Standard error for the difference between callback rates: 0.0078
Confidence Intervals for difference in callback rates for white and black sounding names:
95% confidence interval: (0.017, 0.047)
99% confidence interval: (0.012, 0.052)
The z score is: 4.11555
The p-value for the test of equality of callback rates is: 0.00002


In [20]:
# 4. Write a story describing the statistical significance in the context or the original problem.

# We observe that the difference in call back rates (= 3.2%) is statistically significant.

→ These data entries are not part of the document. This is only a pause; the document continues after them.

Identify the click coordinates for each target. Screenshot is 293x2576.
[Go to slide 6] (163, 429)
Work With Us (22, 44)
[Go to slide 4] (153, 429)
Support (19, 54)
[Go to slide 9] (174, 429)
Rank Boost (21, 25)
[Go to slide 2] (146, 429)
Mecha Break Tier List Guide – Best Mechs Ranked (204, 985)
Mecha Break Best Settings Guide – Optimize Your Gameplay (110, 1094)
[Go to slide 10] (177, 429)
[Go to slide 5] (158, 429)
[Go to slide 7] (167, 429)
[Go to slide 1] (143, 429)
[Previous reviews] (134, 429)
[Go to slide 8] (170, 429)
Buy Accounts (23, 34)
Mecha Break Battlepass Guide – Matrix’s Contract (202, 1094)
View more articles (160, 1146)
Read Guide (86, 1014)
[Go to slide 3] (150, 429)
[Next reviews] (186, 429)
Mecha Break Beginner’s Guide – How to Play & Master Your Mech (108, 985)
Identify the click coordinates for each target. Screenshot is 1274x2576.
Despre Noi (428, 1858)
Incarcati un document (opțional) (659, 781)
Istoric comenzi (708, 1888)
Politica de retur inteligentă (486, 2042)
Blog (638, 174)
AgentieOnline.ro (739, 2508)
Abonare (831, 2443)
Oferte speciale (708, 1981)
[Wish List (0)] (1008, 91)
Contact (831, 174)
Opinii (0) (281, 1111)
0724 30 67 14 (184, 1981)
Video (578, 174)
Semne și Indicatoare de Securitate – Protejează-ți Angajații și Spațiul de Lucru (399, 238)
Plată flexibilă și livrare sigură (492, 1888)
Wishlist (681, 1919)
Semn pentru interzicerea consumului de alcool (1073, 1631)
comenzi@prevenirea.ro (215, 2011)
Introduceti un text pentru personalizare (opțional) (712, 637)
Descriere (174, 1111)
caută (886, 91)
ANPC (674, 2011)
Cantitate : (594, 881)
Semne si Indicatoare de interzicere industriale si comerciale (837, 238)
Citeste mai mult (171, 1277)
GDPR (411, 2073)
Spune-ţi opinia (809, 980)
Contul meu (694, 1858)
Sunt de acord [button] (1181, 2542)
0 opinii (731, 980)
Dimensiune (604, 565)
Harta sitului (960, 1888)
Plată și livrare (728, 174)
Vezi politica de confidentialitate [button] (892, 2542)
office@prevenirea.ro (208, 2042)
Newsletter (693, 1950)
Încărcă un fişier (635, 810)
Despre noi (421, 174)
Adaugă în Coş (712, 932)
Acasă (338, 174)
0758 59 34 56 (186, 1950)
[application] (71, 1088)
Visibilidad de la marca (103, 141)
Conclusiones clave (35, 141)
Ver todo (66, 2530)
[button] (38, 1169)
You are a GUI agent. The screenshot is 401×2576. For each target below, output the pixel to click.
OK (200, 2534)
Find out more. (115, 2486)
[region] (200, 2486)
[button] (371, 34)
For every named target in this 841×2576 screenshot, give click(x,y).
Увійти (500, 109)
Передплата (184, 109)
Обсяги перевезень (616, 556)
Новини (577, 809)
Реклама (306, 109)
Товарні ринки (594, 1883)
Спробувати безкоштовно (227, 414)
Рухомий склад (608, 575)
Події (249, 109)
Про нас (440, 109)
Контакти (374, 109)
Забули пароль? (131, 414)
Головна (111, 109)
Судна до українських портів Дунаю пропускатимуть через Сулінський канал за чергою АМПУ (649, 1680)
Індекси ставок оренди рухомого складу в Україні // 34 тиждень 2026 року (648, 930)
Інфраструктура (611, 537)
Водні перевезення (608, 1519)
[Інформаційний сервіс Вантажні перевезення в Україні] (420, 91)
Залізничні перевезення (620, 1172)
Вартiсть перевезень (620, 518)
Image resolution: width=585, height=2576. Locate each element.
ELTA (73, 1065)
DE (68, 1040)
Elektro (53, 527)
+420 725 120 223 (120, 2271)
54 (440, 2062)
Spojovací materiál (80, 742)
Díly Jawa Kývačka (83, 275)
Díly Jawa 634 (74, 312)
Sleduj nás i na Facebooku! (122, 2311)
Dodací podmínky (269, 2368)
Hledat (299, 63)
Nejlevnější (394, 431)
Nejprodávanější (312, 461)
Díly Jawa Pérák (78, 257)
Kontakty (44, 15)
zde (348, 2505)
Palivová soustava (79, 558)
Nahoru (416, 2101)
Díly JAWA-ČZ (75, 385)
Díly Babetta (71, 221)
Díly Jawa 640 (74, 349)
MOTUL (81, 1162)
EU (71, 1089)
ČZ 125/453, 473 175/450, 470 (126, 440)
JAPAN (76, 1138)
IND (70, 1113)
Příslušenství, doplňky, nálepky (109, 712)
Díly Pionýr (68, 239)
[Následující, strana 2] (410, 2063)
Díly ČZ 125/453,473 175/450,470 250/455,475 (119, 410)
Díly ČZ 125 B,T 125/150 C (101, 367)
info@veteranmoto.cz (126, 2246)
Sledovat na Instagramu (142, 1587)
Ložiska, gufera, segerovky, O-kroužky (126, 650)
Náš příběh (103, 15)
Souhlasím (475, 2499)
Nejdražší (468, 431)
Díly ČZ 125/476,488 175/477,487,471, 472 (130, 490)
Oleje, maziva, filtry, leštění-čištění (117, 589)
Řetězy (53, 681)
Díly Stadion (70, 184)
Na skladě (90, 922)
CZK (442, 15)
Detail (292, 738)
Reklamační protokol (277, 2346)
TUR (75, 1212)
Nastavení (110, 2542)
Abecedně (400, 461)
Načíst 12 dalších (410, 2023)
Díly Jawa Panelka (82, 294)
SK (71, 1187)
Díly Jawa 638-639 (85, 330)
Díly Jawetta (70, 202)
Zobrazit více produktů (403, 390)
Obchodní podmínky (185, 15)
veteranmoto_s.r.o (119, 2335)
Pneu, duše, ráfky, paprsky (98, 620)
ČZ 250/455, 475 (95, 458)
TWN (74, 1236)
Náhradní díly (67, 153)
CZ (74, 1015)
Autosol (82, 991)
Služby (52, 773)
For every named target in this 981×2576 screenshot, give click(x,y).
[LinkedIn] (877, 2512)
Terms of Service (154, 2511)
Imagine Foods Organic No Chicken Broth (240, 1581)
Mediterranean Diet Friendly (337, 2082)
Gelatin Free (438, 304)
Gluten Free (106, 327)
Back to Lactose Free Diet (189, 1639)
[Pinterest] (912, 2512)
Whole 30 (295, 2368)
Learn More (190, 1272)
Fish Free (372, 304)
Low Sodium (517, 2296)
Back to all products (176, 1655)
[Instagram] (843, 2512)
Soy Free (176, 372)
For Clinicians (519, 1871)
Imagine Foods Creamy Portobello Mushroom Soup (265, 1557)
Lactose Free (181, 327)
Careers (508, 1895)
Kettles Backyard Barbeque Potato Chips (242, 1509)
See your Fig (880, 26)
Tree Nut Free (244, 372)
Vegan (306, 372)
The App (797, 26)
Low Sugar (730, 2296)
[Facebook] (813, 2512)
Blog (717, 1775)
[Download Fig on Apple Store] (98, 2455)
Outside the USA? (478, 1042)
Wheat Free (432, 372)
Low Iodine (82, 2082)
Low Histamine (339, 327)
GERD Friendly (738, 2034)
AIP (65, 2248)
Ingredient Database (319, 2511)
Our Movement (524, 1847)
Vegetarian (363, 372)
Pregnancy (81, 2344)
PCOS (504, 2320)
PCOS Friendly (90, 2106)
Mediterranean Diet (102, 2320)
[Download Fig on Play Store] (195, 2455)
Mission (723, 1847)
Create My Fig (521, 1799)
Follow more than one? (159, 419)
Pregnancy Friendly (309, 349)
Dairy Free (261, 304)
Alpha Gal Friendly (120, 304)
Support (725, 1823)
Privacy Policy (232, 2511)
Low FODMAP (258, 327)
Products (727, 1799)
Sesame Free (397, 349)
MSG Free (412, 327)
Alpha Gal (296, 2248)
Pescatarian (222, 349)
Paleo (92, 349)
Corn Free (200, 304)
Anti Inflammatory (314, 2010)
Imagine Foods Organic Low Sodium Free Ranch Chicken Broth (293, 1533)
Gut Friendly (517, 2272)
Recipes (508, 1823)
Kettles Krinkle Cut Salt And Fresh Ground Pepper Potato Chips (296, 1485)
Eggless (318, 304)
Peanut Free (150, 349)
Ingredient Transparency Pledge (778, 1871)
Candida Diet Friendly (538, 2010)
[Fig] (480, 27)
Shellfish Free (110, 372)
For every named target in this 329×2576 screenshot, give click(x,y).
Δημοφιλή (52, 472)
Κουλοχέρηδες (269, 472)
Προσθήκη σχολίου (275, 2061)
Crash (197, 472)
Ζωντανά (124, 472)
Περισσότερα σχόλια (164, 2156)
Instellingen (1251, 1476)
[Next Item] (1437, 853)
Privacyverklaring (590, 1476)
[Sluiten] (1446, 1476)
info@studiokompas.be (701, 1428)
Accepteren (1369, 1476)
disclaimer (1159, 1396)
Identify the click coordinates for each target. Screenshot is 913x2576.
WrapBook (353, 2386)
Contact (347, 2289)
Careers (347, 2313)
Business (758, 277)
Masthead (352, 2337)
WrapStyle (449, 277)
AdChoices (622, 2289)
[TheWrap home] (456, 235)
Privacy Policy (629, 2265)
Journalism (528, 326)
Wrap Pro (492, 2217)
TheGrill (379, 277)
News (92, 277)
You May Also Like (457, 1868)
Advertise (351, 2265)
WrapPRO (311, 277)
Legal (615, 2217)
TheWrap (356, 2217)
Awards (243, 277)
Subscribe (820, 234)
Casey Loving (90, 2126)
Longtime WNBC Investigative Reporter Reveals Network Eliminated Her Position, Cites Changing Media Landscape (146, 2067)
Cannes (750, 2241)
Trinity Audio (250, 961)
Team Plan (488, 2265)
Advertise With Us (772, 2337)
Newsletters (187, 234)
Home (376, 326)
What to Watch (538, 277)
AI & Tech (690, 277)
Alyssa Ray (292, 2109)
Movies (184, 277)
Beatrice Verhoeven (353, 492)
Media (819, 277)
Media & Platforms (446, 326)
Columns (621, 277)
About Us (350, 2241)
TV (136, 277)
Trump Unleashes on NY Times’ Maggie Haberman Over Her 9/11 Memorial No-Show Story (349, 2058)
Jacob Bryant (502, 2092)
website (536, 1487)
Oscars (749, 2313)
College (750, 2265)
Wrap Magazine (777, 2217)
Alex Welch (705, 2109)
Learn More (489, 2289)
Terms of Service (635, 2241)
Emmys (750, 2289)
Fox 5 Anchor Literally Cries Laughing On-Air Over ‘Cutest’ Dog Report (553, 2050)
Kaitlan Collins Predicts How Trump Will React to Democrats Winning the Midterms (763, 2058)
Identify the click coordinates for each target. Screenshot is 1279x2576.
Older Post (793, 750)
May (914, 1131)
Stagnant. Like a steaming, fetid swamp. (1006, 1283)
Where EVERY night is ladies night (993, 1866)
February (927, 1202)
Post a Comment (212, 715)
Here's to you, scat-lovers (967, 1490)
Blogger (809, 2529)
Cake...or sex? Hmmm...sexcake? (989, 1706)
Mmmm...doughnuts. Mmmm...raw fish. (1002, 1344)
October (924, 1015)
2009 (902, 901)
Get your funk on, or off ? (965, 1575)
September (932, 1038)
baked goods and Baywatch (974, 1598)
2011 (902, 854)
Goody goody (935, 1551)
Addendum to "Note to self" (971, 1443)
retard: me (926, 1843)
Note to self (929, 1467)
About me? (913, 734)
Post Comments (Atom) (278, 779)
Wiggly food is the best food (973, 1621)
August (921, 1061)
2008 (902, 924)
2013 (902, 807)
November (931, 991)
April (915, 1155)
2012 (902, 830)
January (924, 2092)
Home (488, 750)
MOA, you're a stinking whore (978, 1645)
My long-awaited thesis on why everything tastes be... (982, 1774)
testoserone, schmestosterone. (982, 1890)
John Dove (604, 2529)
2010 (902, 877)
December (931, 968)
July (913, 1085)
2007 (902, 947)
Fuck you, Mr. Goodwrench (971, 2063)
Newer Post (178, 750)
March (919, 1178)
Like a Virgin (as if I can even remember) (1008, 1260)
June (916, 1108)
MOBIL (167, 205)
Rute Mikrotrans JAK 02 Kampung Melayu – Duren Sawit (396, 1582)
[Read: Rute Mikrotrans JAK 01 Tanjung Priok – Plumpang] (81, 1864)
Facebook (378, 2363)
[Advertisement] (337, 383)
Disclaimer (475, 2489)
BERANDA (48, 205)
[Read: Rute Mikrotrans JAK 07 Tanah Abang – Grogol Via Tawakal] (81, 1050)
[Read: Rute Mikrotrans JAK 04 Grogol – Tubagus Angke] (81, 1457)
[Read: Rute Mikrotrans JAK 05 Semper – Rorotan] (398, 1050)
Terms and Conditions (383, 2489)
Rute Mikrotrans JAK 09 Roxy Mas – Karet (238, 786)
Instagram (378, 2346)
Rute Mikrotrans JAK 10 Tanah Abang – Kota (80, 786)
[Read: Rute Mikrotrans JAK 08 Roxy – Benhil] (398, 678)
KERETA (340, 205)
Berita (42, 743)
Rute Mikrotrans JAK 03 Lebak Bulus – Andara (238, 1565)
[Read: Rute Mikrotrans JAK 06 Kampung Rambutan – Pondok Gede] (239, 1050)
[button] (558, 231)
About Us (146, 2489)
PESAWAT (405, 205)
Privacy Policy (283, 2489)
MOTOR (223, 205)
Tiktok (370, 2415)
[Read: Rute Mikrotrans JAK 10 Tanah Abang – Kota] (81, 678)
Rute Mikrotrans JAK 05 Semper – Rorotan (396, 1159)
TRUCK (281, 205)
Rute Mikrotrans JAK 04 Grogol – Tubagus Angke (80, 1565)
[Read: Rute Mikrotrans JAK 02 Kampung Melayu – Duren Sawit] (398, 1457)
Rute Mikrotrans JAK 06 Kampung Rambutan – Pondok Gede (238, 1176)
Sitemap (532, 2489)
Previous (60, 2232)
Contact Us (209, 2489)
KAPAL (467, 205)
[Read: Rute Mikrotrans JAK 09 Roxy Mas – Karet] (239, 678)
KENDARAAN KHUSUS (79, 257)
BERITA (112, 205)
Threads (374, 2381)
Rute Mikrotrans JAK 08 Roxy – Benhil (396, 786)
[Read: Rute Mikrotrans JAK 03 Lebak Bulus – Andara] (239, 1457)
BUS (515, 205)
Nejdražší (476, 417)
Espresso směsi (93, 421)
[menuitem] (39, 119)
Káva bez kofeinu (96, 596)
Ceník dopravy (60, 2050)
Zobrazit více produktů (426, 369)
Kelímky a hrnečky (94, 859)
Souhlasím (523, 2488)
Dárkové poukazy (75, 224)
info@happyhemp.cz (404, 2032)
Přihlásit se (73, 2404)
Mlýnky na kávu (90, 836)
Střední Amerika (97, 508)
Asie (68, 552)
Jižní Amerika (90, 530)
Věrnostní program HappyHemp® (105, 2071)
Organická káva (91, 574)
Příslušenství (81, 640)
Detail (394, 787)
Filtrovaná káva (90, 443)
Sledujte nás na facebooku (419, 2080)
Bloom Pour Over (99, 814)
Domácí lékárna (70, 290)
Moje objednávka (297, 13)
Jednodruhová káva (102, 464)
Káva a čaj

We can reject the null
# hypothesis.
# Moreover, the 99% confience interval suggests that the true callback rate difference could range 
#from 1.2% points to 5.2 percentage points. Racism remains a major challenge in the labor market.



In [None]:
# 5. Does your analysis mean that race/name is the most important factor in callback success? Why or why not? If not, how would you amend your analysis?

# The analysis shows that racial features of names play a pivotal role in 
#callback rates for interviews. But the data contains other interesting factors such as education, years of experience 
#and computer skills, that can affect the callback success. 
# A logistic regression is needed to examine which factors are significant predictors and their effect sizes.